§ **WORK ORDER**: Determine the number of lines in the data below that hold "Identify"; give nothing but that number.

§ **DATA SUPPLIED**:
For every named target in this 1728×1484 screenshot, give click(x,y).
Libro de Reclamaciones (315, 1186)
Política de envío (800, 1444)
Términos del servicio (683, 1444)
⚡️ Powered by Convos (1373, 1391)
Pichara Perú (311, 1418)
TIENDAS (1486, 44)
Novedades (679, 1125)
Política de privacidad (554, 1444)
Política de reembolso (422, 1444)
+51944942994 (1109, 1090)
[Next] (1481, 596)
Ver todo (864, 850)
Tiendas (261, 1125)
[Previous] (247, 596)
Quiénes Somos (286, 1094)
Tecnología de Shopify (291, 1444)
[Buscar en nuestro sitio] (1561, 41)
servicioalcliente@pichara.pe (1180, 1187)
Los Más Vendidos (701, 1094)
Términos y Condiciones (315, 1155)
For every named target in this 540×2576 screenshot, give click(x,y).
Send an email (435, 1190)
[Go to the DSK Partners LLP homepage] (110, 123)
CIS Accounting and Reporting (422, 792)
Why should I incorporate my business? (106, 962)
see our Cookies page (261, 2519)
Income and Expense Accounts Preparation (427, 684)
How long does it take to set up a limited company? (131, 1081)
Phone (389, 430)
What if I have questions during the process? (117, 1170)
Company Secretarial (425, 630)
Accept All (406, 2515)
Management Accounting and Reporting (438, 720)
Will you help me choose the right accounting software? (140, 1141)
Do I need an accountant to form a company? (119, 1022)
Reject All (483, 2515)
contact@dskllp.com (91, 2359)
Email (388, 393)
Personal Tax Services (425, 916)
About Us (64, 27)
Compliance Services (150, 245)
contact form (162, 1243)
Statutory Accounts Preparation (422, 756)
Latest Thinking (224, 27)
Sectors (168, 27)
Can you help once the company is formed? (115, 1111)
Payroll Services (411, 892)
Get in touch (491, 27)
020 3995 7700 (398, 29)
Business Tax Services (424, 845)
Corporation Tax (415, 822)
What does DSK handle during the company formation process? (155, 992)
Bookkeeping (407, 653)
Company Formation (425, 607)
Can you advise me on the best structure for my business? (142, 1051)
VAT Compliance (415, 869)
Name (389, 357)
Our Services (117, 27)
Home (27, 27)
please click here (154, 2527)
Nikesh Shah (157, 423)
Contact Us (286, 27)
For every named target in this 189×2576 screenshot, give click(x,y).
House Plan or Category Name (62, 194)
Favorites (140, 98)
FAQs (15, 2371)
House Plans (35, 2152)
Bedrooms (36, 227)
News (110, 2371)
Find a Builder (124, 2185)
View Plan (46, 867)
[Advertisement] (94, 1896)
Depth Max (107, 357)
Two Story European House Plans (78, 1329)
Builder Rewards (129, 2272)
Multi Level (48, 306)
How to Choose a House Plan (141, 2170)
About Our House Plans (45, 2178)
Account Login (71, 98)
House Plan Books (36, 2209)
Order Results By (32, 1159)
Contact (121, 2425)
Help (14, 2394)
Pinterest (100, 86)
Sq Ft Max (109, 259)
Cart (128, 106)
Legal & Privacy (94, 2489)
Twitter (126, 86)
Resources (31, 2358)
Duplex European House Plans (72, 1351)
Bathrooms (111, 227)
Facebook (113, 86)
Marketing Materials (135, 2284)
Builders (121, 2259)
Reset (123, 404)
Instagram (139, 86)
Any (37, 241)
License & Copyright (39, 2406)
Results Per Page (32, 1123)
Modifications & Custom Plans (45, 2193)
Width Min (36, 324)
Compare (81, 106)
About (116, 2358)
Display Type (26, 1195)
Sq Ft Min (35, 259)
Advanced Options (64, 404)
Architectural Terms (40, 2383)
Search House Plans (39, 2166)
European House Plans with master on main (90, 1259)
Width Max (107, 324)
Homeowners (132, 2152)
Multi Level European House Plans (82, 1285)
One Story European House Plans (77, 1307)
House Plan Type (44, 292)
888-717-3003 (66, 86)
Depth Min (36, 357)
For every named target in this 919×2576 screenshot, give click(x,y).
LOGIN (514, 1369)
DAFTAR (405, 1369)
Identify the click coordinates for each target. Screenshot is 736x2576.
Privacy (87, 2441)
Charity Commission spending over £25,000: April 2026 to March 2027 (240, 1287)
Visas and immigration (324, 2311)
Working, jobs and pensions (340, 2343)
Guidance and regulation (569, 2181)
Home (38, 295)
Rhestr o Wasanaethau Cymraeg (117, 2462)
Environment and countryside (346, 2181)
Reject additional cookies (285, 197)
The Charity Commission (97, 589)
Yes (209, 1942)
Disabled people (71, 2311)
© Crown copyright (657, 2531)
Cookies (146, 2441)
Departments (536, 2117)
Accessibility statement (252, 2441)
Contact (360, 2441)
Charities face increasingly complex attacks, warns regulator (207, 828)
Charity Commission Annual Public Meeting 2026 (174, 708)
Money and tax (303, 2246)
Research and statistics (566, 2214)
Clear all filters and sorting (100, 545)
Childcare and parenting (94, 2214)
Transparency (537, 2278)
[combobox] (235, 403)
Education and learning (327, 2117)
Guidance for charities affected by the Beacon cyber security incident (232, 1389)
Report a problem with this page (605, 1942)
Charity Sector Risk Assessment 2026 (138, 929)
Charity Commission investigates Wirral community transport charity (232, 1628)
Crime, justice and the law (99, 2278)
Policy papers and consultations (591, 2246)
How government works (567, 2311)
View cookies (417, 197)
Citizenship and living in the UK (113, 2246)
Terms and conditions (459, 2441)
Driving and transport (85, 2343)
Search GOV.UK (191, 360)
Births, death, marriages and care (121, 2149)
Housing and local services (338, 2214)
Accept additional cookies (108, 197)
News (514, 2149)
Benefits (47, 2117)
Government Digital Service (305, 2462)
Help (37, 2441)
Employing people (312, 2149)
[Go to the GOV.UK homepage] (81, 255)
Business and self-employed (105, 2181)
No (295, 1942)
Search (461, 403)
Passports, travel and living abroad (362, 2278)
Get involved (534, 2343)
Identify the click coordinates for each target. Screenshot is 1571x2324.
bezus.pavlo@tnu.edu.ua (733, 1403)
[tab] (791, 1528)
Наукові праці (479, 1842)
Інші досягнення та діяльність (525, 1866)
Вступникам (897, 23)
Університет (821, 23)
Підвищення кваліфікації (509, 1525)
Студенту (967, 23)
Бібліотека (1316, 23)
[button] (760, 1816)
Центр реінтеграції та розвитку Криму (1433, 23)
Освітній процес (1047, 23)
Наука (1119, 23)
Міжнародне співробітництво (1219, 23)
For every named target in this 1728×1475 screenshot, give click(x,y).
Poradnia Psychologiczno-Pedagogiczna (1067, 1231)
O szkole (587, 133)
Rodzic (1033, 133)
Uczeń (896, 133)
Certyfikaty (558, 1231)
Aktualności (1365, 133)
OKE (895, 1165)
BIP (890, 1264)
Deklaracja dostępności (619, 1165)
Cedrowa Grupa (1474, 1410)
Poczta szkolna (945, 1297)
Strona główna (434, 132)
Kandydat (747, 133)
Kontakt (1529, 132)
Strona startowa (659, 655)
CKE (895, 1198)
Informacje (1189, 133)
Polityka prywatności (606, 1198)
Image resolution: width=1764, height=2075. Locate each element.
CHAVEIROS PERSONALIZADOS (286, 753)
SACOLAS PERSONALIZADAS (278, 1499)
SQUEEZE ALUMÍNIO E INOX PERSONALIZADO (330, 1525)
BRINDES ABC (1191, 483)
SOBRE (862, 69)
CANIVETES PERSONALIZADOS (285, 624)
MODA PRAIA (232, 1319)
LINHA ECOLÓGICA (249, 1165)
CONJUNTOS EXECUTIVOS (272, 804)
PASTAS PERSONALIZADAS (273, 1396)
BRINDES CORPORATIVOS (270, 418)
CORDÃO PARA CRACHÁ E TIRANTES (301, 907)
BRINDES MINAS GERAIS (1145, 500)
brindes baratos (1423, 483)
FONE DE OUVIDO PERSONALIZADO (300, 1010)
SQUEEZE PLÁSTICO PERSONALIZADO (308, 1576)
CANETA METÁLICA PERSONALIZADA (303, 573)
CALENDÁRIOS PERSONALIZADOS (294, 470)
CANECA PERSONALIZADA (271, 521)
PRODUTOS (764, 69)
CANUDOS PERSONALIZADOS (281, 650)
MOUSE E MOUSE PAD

§ **OUTPUT OF THE EXERCISE**: 2